Randy Holcombe ponders tribalism and electoral politics.

Benedict Beckeld defends slippery-slope arguments. A slice:

But the slippery-slope argument often resonates as a criticism of modern progressivism and liberalism. By leaving the space open for debate and increased equality, liberalism tends to empower those who, unwittingly or not, seek to overthrow anything that can be called liberal. The race to ever-changing equality takes on a logic of its own. The slippery-slope argument is therefore plausibly applicable to progressive politics, by dint of the latter’s own nature to push onward.

Slippery-slope arguments thus deserve some respect.
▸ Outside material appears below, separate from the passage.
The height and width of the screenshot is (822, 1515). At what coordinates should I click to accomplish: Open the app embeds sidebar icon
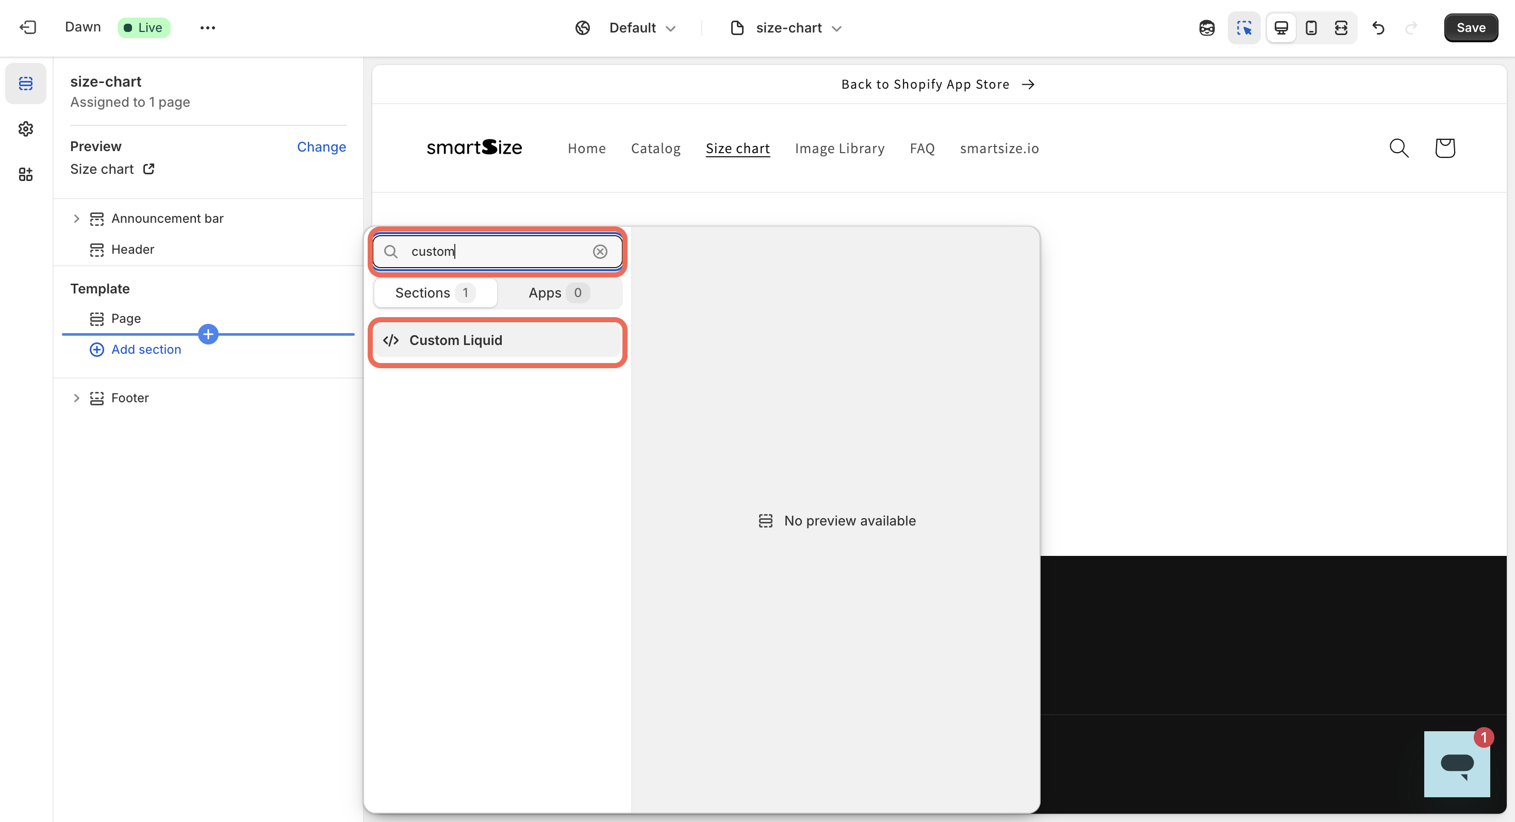pyautogui.click(x=25, y=174)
The mere fact that an argument follows that form is largely irrelevant to determining its veracity. Someone accused by his interlocutor of using the slippery-slope argument should reply that the debate should not focus on the notion that cause A could lead to cause B—which is unremarkable—but rather, on how likely it is that cause A could lead to cause B. If recent experience is any indication, the slippery slope against which that interlocutor had protested is likely to unfold in all its decadence as the years progress.

My intrepid Mercatus Center colleague Veronique de Rugy offers some constructive ideas to Democrats. A slice:

Others are calling to roll back local zoning and other land-use rules that restrict housing construction and drive up home prices, especially in coastal cities where ordinary people can barely afford to live. In a 2020 article for The New York Times, I explained how “modest housing deregulation, such as upzoning to allow taller structures, can substantially increase the supply of housing in the most prosperous areas of the country. This promotes economic migration to these areas, which can reduce poverty and inequality by giving lower-income workers greater access to higher-wage labor markets.”
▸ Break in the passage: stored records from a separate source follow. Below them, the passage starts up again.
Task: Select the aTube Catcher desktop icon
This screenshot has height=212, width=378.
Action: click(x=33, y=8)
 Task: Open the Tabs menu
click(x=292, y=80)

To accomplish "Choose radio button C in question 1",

John Stossel explains how environmentalists inflicted great harm on Sri Lankans.

Writing in the New York Times, Christy Thornton explains the failure of the U.S.-governemnt-led drug war abroad. A slice:

Ultimately, more than four decades of the U.S.-led war on drugs abroad has not only failed to reduce the supply of illicit substances, it has actually made them more dangerous. A recent U.N. report found that global drug use is up 26 percent from a decade ago. Another survey by the Drug Enforcement Administration confirmed that despite decades of these source control measures, drug prices remain steady, purity and potency remain high, drugs remain widely available, and overdoses are skyrocketing.
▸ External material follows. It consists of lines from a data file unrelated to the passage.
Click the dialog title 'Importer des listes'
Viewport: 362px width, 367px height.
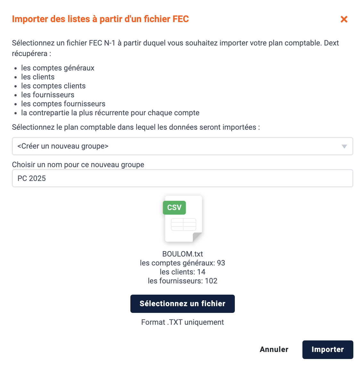(x=100, y=19)
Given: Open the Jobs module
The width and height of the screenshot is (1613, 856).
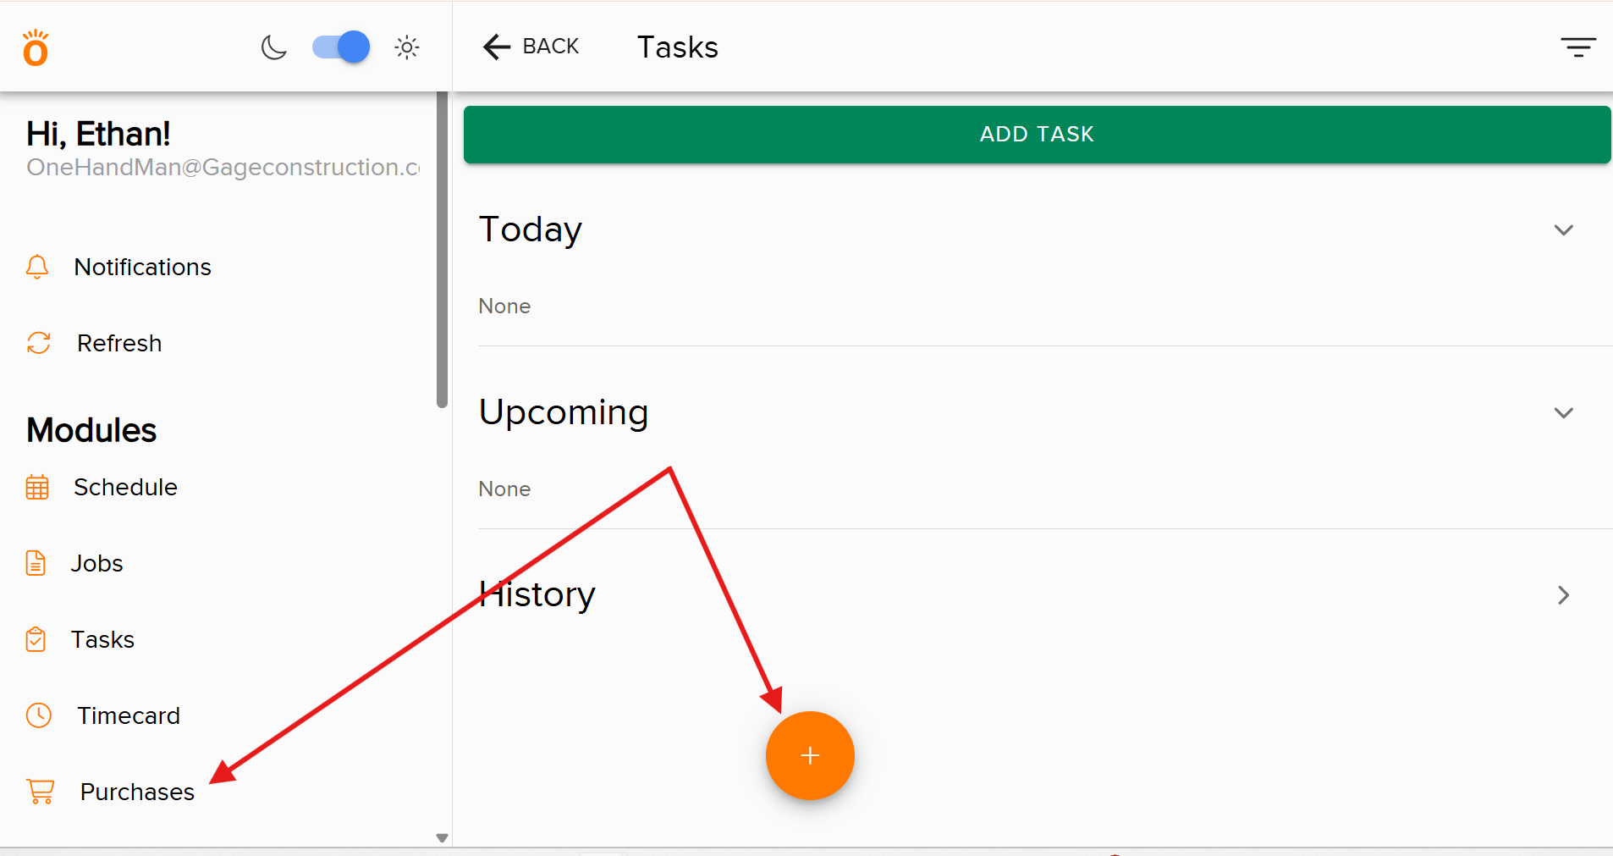Looking at the screenshot, I should pyautogui.click(x=96, y=563).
Dan Klein and Mike Munger warn that today’s seemingly stable democracies can indeed tip over into tyrannies. A slice:

We, the present authors, are worried that putatively upright countries today are in danger of descending into tyranny. A tyranny—once capacities for control and despotism are constructed, in some cases including expansive government employment, dependency, and largesse—can be nearly impossible to reform. The key to the descent into tyranny, and the stability of tyranny once it is achieved, is this: Tyrants use tyranny to fortify their keep and to protect themselves against the sanctions due them for their crimes.